Talent and Thoughtfulness
“I may not be as talented, but I can be more thoughtful.”
I remember hearing or reading something close to this quote by Frank Chimeroa few years back, and it stuck with me ever since.
For the first few years of my career (ok, maybe the first 8 or 9?!) I was afraid that my design skills weren’t good enough. I feared not being that talented, especially when I looked around at all the other insanely talented designers.
Then I heard that quote, and I thought, “I can be thoughtful. Actually, I can be really good at being thoughtful.”
It never dawned on me that being thoughtful could actually be a supplement for talent.
So I took that spark of motivation and started intentionally being more thoughtful. I put more thought into how I presented design work, talked with clients, and how I ran my business overall. Everything I did was to be looked at through that lens—“I may not be as talented, but I can be more thoughtful.”
It then changed from being a race against others (comparing my talent to others) to a competition against myself. How thoughtful could I be in a moment, a project, or a conversation? How can I be more engaged with this client? How can I make the other person I’m talk with feel heard, accepted, and understood?

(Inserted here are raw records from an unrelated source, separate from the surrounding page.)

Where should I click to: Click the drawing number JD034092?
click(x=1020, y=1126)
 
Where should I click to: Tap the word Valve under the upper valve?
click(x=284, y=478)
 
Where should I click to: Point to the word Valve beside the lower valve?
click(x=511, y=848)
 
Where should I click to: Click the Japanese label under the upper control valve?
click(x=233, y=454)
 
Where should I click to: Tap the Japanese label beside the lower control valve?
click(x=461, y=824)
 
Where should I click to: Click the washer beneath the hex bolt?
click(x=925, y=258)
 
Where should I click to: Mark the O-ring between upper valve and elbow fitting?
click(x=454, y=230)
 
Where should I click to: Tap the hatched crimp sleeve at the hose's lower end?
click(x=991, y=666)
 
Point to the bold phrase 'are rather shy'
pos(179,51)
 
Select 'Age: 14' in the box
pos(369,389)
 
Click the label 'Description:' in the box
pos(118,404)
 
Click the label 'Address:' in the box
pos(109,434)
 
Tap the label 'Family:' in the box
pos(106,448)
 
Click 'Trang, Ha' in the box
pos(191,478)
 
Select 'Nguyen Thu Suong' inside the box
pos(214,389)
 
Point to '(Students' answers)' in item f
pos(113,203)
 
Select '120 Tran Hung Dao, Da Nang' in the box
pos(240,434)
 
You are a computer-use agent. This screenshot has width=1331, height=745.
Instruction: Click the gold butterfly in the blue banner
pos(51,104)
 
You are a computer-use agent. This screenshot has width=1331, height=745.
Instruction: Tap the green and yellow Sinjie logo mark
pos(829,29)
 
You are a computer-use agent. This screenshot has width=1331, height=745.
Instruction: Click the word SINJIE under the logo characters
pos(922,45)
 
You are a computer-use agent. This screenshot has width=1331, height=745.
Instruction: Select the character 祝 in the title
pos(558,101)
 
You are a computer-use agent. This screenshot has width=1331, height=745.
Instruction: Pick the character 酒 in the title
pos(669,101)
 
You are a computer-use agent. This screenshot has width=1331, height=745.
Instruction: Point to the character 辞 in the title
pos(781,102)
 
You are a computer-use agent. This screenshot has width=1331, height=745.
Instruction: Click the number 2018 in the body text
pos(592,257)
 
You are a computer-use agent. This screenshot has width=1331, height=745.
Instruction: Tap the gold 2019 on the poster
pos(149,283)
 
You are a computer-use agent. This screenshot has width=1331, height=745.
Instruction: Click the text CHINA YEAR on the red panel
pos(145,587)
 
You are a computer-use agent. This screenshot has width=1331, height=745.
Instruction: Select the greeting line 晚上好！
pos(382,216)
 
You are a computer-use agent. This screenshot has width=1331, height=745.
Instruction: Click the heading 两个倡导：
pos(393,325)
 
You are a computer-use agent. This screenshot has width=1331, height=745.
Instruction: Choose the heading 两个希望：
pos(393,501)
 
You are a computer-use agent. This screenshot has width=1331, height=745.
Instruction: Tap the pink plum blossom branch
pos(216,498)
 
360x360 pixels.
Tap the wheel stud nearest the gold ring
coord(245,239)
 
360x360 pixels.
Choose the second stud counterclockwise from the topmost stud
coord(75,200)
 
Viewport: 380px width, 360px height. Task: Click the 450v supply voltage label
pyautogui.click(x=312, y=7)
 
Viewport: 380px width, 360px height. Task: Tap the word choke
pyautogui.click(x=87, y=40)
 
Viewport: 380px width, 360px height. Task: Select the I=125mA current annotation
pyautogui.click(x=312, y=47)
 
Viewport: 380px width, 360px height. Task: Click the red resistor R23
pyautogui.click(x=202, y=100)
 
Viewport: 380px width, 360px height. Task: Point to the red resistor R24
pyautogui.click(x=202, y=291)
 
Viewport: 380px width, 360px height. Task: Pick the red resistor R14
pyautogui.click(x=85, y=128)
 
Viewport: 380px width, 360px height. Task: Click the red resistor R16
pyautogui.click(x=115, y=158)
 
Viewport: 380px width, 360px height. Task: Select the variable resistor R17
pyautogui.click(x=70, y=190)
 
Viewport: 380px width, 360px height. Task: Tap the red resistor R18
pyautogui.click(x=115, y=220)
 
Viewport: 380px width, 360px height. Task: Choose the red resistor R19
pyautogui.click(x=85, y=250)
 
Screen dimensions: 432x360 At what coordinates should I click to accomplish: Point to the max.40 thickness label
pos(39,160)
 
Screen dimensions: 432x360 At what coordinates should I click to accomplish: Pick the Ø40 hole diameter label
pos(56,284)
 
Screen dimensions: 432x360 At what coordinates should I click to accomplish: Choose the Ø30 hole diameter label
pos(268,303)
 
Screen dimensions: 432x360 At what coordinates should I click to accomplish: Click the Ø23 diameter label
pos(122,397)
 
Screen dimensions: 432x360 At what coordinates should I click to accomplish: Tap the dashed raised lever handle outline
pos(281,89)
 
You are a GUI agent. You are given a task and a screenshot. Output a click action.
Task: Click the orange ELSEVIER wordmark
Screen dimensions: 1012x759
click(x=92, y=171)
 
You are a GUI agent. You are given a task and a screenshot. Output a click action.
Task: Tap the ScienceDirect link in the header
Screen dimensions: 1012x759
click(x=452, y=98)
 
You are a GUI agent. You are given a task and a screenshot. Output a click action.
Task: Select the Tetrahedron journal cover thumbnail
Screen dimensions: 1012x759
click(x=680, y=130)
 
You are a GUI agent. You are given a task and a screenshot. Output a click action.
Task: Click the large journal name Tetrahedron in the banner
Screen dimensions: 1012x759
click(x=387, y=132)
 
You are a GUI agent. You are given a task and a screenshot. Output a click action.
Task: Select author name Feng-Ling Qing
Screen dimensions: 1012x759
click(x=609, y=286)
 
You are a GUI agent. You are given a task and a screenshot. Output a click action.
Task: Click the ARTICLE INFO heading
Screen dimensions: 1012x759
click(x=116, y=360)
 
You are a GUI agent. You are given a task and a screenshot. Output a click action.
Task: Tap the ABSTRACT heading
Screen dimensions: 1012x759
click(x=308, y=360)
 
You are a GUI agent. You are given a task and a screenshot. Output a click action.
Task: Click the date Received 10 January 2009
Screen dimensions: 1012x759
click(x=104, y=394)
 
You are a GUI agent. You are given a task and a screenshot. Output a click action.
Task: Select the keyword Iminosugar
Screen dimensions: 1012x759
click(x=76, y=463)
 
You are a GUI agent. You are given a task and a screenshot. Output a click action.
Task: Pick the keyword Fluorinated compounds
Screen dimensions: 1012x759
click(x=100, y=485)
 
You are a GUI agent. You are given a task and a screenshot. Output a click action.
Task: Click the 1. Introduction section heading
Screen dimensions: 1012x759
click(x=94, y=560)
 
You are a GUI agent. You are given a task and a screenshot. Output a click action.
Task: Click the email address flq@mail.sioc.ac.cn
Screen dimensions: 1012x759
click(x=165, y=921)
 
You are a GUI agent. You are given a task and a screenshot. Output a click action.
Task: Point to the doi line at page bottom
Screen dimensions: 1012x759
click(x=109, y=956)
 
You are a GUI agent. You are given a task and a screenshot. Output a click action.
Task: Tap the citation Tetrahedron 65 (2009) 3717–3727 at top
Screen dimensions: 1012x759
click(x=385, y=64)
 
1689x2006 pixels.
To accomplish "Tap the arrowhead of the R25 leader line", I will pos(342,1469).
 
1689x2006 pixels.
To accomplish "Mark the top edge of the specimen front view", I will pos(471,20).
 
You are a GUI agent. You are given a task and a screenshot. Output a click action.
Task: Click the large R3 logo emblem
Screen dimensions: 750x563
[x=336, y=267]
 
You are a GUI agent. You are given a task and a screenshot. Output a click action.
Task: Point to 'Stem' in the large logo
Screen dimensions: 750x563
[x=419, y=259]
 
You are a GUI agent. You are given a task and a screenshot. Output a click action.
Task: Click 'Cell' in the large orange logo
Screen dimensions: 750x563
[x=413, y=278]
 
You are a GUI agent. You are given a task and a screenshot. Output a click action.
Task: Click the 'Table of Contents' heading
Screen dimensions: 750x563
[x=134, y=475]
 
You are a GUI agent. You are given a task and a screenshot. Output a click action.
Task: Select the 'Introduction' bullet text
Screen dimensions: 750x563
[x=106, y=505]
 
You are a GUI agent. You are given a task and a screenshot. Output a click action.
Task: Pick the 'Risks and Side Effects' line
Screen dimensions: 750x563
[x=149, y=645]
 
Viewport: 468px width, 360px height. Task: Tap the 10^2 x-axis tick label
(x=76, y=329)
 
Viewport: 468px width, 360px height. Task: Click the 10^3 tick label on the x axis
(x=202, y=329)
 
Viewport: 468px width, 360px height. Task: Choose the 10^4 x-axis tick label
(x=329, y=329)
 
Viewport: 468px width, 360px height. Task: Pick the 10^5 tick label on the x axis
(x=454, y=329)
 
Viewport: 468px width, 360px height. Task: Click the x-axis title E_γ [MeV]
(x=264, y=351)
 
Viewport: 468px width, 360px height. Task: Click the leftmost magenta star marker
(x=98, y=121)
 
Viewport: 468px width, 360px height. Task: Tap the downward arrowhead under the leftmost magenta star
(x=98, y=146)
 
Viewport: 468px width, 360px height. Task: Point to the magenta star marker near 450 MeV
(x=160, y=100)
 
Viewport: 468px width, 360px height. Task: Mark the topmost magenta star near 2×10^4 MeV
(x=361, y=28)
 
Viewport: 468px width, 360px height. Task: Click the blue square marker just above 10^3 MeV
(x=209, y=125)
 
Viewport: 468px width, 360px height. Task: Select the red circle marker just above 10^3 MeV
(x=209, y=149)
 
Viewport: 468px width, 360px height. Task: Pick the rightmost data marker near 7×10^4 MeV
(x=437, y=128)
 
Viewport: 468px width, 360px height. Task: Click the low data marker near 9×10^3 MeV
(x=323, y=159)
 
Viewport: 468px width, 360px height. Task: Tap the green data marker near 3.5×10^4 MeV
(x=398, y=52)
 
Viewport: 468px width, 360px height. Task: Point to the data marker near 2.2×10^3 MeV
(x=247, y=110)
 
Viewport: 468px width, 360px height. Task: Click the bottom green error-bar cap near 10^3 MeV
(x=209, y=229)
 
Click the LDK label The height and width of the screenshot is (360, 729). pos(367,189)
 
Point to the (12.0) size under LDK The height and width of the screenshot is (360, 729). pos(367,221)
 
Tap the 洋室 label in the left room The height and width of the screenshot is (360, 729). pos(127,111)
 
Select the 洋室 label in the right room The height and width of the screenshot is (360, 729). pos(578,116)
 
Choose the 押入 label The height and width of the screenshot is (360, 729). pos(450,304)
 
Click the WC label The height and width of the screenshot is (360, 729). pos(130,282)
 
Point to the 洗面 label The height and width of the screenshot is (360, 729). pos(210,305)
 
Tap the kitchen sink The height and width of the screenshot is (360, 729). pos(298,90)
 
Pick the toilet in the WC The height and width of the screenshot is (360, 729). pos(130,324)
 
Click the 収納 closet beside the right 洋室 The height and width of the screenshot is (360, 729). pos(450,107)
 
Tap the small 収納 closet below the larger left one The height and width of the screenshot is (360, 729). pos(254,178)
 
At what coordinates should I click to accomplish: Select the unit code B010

That quote was a massive help (and still is) in getting me out of my own selfish thoughts about whether or not I’m “good enough” and onto the whole reason why I do what I do in the first place. Focusing on myself and my talent will only lead to pride or fear, two very unbecoming traits. But thoughtfulness, well, it’s not only about being absorbed in thought (which is something I love to do) but also about being considerate of others.
Thoughtfulness allows me to stretch my creative thinking to its fullest capacity all while serving others.
Maybe that’s why brand strategy and getting paid to think appealed to me. I get paid to be thoughtful. Talk about a dream job!